== Supplied records ==
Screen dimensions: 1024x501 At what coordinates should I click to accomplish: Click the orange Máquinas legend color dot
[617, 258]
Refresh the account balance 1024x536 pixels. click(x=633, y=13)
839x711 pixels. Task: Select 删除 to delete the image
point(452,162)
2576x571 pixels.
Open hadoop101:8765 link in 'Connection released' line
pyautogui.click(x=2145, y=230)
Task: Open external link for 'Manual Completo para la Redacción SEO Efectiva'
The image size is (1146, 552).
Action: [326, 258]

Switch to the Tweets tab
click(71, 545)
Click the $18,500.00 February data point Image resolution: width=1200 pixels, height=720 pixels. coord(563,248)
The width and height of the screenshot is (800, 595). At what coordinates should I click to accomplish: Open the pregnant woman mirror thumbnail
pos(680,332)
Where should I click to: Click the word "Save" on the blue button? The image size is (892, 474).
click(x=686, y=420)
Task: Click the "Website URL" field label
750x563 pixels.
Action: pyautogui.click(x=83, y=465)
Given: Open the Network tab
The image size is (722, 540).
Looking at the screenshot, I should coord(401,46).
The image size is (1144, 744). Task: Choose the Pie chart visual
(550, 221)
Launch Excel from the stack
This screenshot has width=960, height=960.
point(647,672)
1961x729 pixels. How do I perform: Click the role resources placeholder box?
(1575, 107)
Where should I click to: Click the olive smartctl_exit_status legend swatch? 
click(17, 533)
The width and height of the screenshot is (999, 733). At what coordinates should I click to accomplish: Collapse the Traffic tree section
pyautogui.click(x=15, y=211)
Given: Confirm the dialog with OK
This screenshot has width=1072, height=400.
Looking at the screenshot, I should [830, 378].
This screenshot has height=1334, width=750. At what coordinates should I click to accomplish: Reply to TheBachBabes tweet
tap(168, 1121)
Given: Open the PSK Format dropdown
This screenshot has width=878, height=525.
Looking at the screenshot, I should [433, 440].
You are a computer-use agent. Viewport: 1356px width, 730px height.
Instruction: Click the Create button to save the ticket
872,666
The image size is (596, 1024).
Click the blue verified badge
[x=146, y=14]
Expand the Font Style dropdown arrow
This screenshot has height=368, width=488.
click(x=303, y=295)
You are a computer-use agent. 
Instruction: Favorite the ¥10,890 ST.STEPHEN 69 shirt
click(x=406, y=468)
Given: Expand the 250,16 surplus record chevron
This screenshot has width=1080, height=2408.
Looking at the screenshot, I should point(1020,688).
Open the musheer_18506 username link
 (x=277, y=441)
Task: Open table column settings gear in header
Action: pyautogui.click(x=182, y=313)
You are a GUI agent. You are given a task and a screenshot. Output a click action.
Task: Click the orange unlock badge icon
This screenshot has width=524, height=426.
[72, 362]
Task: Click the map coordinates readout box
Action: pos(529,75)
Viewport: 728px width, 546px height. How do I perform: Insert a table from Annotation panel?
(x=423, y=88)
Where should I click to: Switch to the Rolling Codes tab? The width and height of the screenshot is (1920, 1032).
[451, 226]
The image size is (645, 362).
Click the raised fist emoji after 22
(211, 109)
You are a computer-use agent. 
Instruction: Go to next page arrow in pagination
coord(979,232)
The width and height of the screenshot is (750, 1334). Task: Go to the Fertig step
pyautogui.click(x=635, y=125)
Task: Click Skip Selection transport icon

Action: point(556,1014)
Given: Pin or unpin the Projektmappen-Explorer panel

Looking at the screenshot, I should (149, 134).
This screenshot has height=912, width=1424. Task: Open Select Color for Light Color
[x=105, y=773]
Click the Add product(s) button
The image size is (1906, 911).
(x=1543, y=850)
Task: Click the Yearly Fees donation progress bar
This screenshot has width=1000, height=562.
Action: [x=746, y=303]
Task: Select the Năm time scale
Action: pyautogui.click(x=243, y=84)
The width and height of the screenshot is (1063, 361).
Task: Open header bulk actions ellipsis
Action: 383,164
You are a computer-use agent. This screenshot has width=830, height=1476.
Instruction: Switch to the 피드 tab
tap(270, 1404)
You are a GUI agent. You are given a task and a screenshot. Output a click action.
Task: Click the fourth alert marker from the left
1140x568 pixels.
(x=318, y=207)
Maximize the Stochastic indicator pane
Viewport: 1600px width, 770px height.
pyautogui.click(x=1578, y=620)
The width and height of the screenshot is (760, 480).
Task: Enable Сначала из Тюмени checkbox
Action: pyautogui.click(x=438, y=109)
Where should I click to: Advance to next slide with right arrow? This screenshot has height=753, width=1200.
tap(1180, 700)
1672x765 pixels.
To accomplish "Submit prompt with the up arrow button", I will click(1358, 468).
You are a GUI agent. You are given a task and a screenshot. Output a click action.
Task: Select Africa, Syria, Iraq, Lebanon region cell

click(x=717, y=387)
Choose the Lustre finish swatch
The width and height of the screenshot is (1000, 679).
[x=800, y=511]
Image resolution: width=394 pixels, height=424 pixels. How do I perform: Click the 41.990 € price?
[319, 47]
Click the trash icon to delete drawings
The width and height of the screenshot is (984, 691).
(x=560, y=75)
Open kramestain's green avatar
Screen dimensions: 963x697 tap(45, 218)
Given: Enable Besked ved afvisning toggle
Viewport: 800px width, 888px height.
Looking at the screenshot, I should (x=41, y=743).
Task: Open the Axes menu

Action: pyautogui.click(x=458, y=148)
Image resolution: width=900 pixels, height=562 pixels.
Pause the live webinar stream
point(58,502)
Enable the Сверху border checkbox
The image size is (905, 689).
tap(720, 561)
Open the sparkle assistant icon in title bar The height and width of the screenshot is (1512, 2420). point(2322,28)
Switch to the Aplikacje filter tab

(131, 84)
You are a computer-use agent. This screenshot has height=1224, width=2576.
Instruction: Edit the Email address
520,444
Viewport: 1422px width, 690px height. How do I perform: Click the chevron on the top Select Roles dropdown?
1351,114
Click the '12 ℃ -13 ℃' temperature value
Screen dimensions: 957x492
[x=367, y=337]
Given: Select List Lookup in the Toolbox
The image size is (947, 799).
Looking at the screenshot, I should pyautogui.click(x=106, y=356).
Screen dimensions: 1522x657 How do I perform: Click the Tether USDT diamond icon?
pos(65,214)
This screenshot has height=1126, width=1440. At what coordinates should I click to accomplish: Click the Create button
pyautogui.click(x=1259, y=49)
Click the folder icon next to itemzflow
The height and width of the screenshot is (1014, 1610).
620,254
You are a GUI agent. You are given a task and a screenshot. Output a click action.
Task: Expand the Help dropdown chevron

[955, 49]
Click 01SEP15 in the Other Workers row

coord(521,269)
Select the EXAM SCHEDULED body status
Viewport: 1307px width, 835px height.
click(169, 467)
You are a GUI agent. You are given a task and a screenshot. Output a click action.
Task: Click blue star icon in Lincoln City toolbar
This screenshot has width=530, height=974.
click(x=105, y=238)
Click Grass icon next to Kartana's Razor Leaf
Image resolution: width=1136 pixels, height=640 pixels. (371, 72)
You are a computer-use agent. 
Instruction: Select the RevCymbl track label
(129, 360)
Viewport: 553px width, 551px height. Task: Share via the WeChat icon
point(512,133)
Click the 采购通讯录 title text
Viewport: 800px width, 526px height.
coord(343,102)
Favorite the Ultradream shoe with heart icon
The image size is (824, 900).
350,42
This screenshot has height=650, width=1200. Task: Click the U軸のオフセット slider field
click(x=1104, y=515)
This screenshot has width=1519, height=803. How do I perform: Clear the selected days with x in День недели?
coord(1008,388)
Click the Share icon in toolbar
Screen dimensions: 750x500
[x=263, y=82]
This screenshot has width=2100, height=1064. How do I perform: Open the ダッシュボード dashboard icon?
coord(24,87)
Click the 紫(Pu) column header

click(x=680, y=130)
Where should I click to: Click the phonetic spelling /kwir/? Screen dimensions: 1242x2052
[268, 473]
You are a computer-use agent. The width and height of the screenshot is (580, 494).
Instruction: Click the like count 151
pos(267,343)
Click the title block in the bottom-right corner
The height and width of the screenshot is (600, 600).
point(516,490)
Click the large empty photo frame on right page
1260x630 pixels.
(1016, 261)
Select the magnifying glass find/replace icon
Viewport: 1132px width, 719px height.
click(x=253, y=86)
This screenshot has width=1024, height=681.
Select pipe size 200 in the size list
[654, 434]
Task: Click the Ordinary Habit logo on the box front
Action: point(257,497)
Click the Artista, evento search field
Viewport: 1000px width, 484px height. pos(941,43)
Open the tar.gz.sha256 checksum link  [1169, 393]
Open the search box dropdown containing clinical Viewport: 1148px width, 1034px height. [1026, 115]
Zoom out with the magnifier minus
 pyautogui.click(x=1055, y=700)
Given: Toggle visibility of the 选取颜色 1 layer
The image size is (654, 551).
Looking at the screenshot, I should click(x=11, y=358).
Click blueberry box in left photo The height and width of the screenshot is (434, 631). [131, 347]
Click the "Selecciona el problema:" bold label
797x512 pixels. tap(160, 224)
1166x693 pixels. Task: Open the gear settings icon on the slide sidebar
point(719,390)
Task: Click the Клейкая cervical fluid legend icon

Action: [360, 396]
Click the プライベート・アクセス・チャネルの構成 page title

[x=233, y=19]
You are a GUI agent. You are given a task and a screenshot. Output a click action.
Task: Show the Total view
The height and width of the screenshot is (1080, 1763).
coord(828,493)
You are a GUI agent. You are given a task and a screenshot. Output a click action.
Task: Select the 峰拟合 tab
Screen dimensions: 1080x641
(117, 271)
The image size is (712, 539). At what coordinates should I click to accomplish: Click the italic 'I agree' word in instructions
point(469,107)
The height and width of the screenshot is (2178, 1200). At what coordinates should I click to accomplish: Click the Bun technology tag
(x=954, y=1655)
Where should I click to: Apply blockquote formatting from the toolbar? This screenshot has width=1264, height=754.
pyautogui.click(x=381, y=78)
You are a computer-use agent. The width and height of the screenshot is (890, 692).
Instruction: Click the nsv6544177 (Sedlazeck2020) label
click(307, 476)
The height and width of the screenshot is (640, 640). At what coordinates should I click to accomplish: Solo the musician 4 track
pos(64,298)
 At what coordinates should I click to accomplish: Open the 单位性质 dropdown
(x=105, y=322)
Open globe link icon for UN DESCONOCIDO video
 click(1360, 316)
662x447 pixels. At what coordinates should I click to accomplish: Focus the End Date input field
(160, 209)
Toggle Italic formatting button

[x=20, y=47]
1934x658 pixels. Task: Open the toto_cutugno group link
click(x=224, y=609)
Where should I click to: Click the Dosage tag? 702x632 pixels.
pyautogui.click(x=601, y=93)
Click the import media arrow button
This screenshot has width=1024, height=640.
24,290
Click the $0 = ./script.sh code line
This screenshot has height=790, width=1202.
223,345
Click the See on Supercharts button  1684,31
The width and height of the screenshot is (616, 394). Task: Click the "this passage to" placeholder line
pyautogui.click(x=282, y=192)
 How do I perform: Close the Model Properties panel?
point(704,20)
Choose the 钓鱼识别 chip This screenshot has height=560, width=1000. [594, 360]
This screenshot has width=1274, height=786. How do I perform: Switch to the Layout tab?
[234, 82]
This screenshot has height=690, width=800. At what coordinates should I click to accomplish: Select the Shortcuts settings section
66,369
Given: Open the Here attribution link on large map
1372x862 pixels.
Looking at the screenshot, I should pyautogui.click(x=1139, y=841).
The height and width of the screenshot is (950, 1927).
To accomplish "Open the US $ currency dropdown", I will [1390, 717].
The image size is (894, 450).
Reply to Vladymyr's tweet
===
▶ _Exercise requirements_
Work through the entries, filtering for the string "left", and copy each line that holds it.

▶ _Problem solution_
Task: Click the fourth alert marker from the left
Click blueberry box in left photo The height and width of the screenshot is (434, 631). [131, 347]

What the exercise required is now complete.